What's next?
der Samstag danach
Im Auto beugt sich mein Mann zu mir und küsst mich. Er ist deutlich angetrunken, sein Lachen weich und gelöst, doch in seinen Augen liegt noch immer der Nachhall des Abends. „Das war intensiv“, flüstert er mir ins Ohr. Ich muss lachen, erst unsicher, dann erleichtert. Jetzt, da wir fast allein sind und die Lichter der Stadt an den Fenstern vorbeiziehen, fällt die Anspannung langsam von mir ab. Ich lehne mich zu ihm, lasse den Moment zu und spüre, wie sich die seltsame Unruhe des Abends in etwas Vertrautes verwandelt.
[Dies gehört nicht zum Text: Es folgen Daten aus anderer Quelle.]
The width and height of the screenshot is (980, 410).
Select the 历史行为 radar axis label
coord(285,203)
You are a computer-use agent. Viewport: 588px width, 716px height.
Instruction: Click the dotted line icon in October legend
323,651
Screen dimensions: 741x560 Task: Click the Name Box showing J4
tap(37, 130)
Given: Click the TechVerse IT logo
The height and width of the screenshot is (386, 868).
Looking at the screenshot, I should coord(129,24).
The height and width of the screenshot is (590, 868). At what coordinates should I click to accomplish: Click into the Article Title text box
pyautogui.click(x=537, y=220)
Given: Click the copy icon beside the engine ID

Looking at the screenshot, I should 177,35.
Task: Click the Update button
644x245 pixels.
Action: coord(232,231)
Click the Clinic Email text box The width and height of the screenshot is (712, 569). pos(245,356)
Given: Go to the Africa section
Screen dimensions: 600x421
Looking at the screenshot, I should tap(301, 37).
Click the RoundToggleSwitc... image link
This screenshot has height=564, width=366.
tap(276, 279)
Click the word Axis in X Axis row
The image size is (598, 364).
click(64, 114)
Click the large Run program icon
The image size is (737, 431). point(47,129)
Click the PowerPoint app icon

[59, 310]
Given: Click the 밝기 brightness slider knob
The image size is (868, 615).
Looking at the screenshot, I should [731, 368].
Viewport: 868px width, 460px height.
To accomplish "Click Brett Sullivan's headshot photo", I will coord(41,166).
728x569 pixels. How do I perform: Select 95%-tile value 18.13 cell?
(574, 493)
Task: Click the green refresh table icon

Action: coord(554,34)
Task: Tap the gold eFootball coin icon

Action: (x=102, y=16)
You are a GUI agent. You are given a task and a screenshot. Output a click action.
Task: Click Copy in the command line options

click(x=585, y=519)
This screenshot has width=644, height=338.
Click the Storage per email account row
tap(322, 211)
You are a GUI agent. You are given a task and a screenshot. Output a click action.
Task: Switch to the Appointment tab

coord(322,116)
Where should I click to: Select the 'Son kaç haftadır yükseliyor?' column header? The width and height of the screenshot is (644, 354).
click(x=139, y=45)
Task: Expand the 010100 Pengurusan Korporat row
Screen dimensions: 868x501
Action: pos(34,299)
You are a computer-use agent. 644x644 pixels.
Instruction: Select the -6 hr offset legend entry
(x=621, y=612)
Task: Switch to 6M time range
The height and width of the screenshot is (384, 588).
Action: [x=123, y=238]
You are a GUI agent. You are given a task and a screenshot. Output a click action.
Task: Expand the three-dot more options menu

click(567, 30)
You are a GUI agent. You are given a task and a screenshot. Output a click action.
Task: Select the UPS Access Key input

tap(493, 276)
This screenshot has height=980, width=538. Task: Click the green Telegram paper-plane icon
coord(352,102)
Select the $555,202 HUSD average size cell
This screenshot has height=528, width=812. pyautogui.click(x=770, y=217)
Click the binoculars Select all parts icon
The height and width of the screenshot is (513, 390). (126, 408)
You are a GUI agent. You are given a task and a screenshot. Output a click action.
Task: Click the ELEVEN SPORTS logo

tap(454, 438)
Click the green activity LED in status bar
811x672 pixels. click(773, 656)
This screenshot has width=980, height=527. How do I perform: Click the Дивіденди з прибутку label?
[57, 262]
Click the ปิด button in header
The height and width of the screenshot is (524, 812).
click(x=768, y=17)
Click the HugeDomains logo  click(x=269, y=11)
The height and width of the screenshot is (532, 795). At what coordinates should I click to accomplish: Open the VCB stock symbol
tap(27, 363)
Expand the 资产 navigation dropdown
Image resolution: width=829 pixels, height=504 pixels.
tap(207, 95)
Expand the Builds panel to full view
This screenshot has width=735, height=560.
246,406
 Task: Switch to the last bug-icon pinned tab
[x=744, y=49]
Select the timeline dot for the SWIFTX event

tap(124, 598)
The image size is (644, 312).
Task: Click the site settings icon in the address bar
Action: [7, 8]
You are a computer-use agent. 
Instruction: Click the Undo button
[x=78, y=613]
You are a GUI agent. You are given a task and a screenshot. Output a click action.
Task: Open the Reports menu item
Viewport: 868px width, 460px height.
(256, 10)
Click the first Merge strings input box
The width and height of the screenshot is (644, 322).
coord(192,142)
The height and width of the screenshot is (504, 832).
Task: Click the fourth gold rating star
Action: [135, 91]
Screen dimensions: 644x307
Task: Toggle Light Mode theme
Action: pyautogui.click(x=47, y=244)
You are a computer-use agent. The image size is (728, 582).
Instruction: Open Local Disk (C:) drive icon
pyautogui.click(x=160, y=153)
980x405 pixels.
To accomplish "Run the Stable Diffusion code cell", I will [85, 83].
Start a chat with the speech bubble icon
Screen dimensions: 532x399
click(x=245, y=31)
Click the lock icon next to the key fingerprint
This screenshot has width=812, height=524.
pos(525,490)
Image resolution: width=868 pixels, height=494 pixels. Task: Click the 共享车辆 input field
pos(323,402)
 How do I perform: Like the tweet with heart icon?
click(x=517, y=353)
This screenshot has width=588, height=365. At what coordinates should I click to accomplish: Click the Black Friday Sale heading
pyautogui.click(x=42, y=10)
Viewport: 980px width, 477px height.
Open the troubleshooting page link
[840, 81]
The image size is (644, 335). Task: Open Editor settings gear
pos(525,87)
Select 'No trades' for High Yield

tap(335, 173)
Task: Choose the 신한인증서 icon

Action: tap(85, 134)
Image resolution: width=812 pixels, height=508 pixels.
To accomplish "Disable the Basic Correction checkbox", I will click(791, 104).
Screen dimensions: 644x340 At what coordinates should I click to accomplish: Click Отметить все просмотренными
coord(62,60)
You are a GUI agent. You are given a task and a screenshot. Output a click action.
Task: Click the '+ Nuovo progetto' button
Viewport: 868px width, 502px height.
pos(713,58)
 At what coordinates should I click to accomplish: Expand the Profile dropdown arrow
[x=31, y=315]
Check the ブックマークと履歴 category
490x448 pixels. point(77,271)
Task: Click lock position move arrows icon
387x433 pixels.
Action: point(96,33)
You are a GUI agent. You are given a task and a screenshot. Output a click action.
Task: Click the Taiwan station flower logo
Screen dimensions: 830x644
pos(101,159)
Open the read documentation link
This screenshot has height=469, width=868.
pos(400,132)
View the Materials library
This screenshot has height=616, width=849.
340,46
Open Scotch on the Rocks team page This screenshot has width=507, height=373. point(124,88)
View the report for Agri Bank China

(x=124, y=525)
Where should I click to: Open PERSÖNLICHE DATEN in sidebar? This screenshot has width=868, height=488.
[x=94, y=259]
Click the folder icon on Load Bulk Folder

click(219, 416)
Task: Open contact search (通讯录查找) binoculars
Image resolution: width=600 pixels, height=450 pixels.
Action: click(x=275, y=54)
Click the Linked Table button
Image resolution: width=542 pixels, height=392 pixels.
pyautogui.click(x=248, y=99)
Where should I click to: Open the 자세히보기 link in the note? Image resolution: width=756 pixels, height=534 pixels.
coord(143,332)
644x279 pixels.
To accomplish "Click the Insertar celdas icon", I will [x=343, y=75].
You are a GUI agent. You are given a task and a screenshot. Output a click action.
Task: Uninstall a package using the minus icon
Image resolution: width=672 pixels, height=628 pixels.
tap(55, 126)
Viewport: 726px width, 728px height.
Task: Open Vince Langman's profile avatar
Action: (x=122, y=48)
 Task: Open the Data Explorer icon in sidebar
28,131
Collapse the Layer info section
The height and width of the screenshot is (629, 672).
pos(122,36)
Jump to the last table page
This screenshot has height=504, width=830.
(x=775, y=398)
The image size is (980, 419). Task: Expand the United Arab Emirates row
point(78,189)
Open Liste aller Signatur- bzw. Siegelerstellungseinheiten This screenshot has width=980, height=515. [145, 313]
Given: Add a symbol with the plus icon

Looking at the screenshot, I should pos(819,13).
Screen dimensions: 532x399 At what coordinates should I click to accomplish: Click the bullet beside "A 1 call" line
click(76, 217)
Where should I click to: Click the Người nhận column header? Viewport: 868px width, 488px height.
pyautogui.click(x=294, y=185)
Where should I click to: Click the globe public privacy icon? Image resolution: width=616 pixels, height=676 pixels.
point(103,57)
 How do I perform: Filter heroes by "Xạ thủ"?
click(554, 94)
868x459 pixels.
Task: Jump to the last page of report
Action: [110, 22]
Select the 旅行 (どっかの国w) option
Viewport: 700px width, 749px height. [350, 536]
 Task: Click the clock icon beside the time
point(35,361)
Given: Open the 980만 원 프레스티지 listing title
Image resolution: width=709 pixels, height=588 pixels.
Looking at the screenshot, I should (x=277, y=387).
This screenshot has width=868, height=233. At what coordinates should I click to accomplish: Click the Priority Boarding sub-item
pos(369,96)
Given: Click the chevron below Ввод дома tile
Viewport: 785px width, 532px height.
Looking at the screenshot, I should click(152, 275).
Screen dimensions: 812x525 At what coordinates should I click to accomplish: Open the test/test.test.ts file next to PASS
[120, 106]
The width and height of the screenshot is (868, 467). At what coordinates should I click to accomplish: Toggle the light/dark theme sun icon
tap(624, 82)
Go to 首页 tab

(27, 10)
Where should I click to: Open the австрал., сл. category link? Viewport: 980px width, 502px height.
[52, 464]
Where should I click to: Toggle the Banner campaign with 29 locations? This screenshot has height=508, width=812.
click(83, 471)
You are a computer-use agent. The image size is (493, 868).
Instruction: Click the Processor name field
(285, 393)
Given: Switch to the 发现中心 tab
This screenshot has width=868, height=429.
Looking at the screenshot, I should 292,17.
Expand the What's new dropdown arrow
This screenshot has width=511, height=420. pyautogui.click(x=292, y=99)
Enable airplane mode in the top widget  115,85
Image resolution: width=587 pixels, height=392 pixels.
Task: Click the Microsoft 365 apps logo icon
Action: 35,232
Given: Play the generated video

Kaum sind wir in der Wohnung, scheint der ganze Abend noch einmal zwischen uns aufzuleben. Wir reden durcheinander, lachen zu laut und können kaum fassen, wie sehr uns diese Begegnung beschäftigt. Es ist eine Spannung in uns beiden, ungewohnt und schwer zu greifen, als hätte etwas in diesem Abend eine Tür geöffnet, von der wir vorher nicht wussten, dass es sie gibt. Wir fühlen uns freier, offener und zugleich ein wenig überwältigt. Und wir haben langen geilen Sex in allen möglichen Stellungen im Erdgeschoß. Erst kurz vor Sonnenaufgang liegen wir schließlich im Bett, erschöpft von der Nacht und ihren Gedanken, und schlafen weit in den Samstag hinein.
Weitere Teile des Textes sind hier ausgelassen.